The effort was successful in creating a single trade area with a single market.  It was poised to make Europe a major world power alongside the U.S.   Then the demands of national sovereignty overwhelmed the promise of supranationalism.

Unlike a truly federal nation like the U.S., the EU required the unanimous vote of its then 28 members on many major issues.  Hungary, a small country, has tried to block decisions.  The U.K., preferring its sovereignty, Brexited from the EU.  No common foreign or defense policy could be agreed upon.   European unity was half done, leaving it far short of its original promise.

The U.N. and the EU, both common efforts to build working relations among nations and reduce the chances for renewed warfare, did not accomplish their purposes.  Instead, the world relies on military alliances whose strength might deter others from aggression and war.

NATO is the prime example.  Equipped with a unified military command and responsive above all to the U.S., its most powerful member, it served as a deterrent.  But it grew weaker as it became more successful.  Only after Russian aggression proved that NATO had let its guard down, did it renew itself.

In the Pacific region, China’s increasingly hostile moves have led to new military cooperation.  AUKUS joins Australia, the U.K. and the U.S. in a cooperative agreement. The Quad includes Australia, India, Japan and the U.S. in developing defenses against China. The U.S. also has defense agreements with Australia, Japan, the Philippines, South Korea, and Thailand.  

As peacemaking gave way to deterrence, Donald Trump’s administration was striking because it accepted neither.  He quit three U.N. agencies and the Paris agreement on the environment, threatened NATO and killed the deal slowing Iran’s nuclear weapons development.  His “America First” policy alienated potential allies.

This isolationism was accompanied by his fawning over authoritarian leaders.   Did he appease such leaders in hopes that he could trade concessions to them for a period of peace?  Did he see agreeing with them as “the art of the deal,” recalling his days developing real estate?  Or did he merely enjoy being in a club with leaders who answer to nobody?

Whatever the reason, he clearly believes his superior personal ability to deal with Russia’s Putin, China’s Xi, North Korea’s Kim, Hungary’s Orban and even Israel’s Netanyahu is all that is required for a successful policy.  He now claims that he could solve major conflicts with such autocrats in a single day, though inevitably that would mean accepting their demands.

Trump’s policy is neither deterrence nor peacemaking.  It is disengagement, even in the face of aggressive actions by adversaries.  Pursuing this high-wire personal policy with any success would depend on the fading skills of an aging man.


Friday, October 11, 2024

Trumpism after Trump

 

Gordon L. Weil

We just got a look at what American politics could look like after Donald Trump.

Trump won’t always be at the center of the national debate.  He could lose the election, leaving him to focus on meeting his many legal challenges.  Or he could win, serve his term in office, and depart.  Or, given his age, death or disability could overtake him, allowing Vance to assume power.  But he will go.
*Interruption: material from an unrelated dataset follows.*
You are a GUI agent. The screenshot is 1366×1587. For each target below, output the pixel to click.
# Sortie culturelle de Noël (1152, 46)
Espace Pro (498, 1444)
Whatever his future, his role over the last nine years raises questions about the future of Trumpism without Trump. Will his policies survive?  Will the Republican Party be dominated by his partisans or will the traditional members he labeled RINOs – Republicans in Name Only – be able to restore their “compassionate conservatism.”

The performance of Ohio Sen. JD Vance in the vice-presidential debate provided useful hints about the post-Trump future, at least for the Republicans and likely for the political world.  Vance’s answers, while displaying the required loyalty to Trump, were notable for smoother packaging. They were important for what they omitted.

On the issues, immigration stood out.  The key issue for Trump when he first ran in 2016, it remains at the center of GOP politics.  Vance repeatedly resorted to unrestricted immigration to explain most of the economic and social problems facing the country.  His answer was not only a sign of Trump loyalty, but his silver bullet solution to winning the election.

Trump had torpedoed a bipartisan bill to begin dealing with the issue, often raised by the Democrats, but that means less to voters than the problem itself.  Underlying opposition to immigrants and immigration is anguish about the coming end of a white majority in America.  Making America “great again” is about stopping, slowing or even denying the inevitable change.

Immigration is sure to be Trump’s legacy.  Difficult to solve, it can become a perennial political focus.  Vance stuck with it, but dodged backing deportation of more than criminal aliens.  Trump is far more sweeping. Vance also avoided racial undertones to his position.  But here as elsewhere, he went along with Trump’s unfounded assertions.

For the Democrats, the personal freedom of women over their own bodies – the abortion issue – remains the keystone of the campaign.  Here, Vance was seemingly contrite. He admitted that his own restrictive position has been rejected by his state’s voters.   He said that his party would have to do better in building trust on the issue.

Contrast his remarks with Trump’s.  The former president keeps shifting his position, trying to lessen the impact of his efforts to topple Roe v. Wade, but he makes ludicrous charges about how Democrats want to kill babies.  Vance looked more reasonable, retreating after the debate to veer right again.  Like Trump, he seeks an impossible position aimed at satisfying both sides.

Media attention has highlighted the civil and coherent debate between Vance and Gov. Tim Walz, the Democratic nominee.  They listened to one another and occasionally claimed to find some common ground.  There were no personal attacks or use of degrading nicknames or huge lies, characteristic of Trumpian discourse.  But Vance hewed to his leader’s lines.

Walz entirely boxed him in once. He asked if Vance believed that the 2020 election was stolen, and the senator evaded answering.  In effect, he had to remain loyal to his leader, but managed to refrain from openly supporting him.  Vance obviously shares a Trump-like political vanity. Looking to his own future career, Vance showed himself as more deft than dangerous.

The American government has been almost paralyzed by an unwillingness to compromise between dominant elements within both parties.  Agreement on federal spending has become almost impossible.  In the GOP-dominated House, it’s a matter of “my way or the highway,” sending the American people down that road by an unpopular Congress.

This state of affairs cannot last.  Either the system will be mortally wounded, making authoritarian government quite likely, or traditional majority rule with a role for the minority view must be restored.

This election could be the turning point.  If Trump were to lose and the Democrats gain control of Congress, it could happen now.  Kamala Harris would need to work with responsible Republican leaders.  When the intimidation from Trump possible retaliation fades, senators like Vance might work with the Democrats to achieve workable compromises.

If Trump loses, but the GOP controls Congress, it would be up to Harris and Vance, as a GOP leader, to find a path to compromise.  If Trump wins, congressional Republicans could foresee his influence waning, though they would support his policies.  Of course, it’s possible that an aging Trump might have to give way to Vance at some point.

Whenever Trump leaves the scene, restoring compromise is essential.  Vance may have tried to make it look possible.

 

Polls: An additional note.

I wrote about the adjustments being made and not made to survey data.  Then, The New York Times wrote: “Ms. Harris has since shored up her support among older voters and has begun making inroads among Republicans: 9 percent said they planned to support her, up slightly from 5 percent last month.”

Slightly! An 80 percent increase?   The four percent as a share of the total Trump vote in 2020 is about 2.8 million voters.  That many voters or even a half of them could swing states or put some leaners into doubt.